= Carl Hamppe =

Swiss-Austrian chess player (1814–1876)

Carl Hamppe (1814 in Switzerland – 17 May 1876, in Gersau, Canton of Schwyz) was a senior government official in Vienna as well as a Swiss-Austrian chess master and theoretician.

He played matches with Johann Löwenthal (4 : 5) in 1846, Ernst Falkbeer (16 : 15) in 1850, and Daniel Harrwitz (2 : 5) in 1852 and (½ : 3½) in 1860.

Hamppe twice won the Vienna championship (Wiener Schachgesellschaft) in 1859 and 1860, both times ahead of Wilhelm Steinitz.

His most famous game was the "Immortal Draw" (Carl Hamppe vs. Philipp Meitner, Vienna 1872).

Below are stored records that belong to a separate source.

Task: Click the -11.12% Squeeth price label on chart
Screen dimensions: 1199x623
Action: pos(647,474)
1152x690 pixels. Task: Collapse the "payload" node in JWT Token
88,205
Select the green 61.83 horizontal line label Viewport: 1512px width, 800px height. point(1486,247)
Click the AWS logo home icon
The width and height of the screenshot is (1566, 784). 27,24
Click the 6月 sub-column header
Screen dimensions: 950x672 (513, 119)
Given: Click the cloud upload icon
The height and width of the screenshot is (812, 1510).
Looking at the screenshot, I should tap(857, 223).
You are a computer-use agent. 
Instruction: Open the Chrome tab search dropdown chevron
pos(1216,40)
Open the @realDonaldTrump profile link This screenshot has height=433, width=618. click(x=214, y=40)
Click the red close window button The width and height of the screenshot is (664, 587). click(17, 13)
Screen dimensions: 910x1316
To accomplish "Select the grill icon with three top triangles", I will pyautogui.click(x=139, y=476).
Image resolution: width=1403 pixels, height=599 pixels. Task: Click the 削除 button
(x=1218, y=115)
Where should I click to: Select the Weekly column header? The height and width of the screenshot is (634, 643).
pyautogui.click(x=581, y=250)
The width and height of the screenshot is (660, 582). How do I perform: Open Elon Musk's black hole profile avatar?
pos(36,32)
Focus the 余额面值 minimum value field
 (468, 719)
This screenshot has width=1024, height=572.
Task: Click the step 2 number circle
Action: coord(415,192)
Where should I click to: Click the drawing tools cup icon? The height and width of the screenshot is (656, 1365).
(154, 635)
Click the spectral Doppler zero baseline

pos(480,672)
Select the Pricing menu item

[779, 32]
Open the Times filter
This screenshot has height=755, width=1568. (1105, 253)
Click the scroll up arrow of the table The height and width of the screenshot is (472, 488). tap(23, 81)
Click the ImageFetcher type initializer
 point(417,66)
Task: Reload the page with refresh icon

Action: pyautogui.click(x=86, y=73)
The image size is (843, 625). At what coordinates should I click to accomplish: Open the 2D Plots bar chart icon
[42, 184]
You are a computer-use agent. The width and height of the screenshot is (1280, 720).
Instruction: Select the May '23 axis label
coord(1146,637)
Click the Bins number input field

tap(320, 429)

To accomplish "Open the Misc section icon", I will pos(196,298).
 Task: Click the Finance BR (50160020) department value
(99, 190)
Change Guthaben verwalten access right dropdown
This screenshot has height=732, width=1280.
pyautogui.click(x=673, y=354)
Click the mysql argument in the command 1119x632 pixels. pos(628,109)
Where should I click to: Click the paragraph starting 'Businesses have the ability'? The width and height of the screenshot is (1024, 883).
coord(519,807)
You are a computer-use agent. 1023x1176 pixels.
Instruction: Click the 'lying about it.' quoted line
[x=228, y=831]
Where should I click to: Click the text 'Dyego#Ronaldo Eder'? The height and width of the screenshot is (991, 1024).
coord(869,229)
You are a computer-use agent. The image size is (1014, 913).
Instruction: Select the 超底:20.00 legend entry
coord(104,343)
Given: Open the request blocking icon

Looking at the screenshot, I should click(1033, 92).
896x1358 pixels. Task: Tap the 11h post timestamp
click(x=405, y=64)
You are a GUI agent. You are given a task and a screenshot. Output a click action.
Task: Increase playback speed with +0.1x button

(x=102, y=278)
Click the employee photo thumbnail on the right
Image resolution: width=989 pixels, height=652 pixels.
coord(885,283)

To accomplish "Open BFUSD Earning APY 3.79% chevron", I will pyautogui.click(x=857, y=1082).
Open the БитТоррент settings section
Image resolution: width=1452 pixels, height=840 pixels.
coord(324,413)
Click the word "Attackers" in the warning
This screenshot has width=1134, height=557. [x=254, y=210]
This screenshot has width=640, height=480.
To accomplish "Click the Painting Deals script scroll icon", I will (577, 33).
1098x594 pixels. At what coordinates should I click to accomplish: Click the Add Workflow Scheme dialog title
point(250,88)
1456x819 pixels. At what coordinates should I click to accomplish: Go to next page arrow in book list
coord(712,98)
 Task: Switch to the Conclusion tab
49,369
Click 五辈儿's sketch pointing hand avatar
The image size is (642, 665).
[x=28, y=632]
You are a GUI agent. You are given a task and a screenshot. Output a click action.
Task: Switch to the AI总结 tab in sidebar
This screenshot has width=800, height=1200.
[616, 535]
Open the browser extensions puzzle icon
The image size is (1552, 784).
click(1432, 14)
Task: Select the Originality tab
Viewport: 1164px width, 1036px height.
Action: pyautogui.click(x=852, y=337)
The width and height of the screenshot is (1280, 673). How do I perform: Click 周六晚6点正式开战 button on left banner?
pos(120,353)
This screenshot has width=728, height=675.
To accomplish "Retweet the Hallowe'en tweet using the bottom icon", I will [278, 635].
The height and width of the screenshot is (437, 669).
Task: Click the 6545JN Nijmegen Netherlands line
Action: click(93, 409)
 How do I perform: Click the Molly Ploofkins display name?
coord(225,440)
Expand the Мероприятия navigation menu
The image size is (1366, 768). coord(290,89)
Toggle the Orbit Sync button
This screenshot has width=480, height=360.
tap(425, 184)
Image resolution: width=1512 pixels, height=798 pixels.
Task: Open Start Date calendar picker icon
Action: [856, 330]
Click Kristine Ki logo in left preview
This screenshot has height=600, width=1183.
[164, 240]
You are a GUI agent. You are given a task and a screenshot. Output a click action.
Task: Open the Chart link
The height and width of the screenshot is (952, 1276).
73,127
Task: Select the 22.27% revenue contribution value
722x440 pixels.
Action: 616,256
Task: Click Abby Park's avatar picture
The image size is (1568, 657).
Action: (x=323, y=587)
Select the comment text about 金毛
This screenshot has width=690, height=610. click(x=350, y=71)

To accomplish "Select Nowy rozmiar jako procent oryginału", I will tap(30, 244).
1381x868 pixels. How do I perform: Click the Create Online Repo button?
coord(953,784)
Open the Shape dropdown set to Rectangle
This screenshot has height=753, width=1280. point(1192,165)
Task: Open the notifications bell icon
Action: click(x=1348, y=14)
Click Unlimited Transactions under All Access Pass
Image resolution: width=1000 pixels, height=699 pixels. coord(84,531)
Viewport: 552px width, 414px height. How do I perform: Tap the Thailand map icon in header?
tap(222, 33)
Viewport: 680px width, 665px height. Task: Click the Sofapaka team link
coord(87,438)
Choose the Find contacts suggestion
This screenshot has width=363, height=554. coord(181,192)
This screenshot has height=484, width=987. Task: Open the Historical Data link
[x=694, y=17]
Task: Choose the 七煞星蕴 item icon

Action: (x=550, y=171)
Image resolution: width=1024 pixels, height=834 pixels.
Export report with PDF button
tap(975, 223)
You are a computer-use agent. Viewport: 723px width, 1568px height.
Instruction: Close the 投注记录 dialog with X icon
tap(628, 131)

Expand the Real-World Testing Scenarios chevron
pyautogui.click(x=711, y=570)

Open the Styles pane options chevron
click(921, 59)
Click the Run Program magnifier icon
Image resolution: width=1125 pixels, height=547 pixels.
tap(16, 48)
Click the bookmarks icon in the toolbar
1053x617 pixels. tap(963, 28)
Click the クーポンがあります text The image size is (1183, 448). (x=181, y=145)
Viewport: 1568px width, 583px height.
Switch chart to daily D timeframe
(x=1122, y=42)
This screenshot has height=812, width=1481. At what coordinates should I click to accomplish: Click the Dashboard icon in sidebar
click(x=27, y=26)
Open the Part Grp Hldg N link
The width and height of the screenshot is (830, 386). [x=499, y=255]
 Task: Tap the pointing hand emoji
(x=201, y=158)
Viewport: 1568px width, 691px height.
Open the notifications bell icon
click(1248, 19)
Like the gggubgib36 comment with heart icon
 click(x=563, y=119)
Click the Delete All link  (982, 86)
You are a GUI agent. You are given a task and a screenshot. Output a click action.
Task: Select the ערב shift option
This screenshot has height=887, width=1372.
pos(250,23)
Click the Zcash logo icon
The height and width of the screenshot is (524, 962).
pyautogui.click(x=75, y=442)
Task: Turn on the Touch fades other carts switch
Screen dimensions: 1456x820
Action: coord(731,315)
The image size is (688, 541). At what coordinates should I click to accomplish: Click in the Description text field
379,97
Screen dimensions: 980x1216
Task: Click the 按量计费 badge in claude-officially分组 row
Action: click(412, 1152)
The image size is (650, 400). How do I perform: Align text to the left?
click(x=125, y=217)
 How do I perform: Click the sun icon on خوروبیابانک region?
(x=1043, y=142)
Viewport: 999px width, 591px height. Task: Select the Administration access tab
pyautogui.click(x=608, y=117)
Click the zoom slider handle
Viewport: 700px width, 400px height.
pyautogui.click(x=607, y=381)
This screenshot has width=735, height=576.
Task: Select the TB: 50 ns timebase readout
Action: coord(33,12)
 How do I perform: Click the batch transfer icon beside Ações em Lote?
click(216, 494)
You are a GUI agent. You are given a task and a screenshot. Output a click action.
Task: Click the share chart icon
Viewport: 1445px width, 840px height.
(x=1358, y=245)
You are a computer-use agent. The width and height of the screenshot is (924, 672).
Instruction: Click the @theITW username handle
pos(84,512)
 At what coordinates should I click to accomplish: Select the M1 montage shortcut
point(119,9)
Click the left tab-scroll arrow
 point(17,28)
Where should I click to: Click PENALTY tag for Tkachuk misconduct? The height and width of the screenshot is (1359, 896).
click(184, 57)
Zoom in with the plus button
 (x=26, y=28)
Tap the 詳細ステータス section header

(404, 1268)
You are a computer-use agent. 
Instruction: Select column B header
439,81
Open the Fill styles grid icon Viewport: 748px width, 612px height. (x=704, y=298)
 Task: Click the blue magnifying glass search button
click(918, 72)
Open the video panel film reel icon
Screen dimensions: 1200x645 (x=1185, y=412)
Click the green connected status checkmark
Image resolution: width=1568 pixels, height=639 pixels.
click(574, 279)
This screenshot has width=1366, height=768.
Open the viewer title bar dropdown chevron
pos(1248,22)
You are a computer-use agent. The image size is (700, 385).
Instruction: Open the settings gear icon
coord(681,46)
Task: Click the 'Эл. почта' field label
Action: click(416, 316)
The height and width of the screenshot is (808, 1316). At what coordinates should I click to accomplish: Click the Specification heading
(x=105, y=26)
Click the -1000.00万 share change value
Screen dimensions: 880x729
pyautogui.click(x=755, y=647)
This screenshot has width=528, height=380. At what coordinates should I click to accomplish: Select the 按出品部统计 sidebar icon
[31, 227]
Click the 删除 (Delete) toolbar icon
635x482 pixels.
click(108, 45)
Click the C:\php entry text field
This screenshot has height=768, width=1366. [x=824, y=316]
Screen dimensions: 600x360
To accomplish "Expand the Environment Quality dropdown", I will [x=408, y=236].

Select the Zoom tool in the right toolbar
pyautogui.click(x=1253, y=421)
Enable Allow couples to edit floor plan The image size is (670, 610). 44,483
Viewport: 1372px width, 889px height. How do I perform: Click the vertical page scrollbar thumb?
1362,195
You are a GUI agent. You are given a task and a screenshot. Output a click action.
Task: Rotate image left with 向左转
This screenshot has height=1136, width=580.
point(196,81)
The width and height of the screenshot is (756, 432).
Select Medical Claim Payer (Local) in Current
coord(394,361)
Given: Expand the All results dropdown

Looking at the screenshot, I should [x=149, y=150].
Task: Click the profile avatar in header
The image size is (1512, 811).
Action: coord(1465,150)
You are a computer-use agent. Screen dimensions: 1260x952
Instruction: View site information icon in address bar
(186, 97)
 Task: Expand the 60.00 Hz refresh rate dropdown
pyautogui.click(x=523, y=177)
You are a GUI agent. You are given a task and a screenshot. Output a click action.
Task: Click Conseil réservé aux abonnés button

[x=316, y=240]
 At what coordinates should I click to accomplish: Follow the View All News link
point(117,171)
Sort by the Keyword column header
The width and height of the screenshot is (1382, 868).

He made contributions to the Vienna Game (1.e4 e5 2.Nc3), and two variations in the Vienna Gambit: Hamppe–Allgaier Gambit (1.e4 e5 2.Nc3 Nc6 3.f4 exf4 4.Nf3 g5 5.h4 g4 6.Ng5) and Hamppe–Muzio Gambit (1.e4 e5 2.Nc3 Nc6 3.f4 exf4 4.Nf3 g5 5.Bc4 g4 6.0-0 gxf3 7.Qxf3).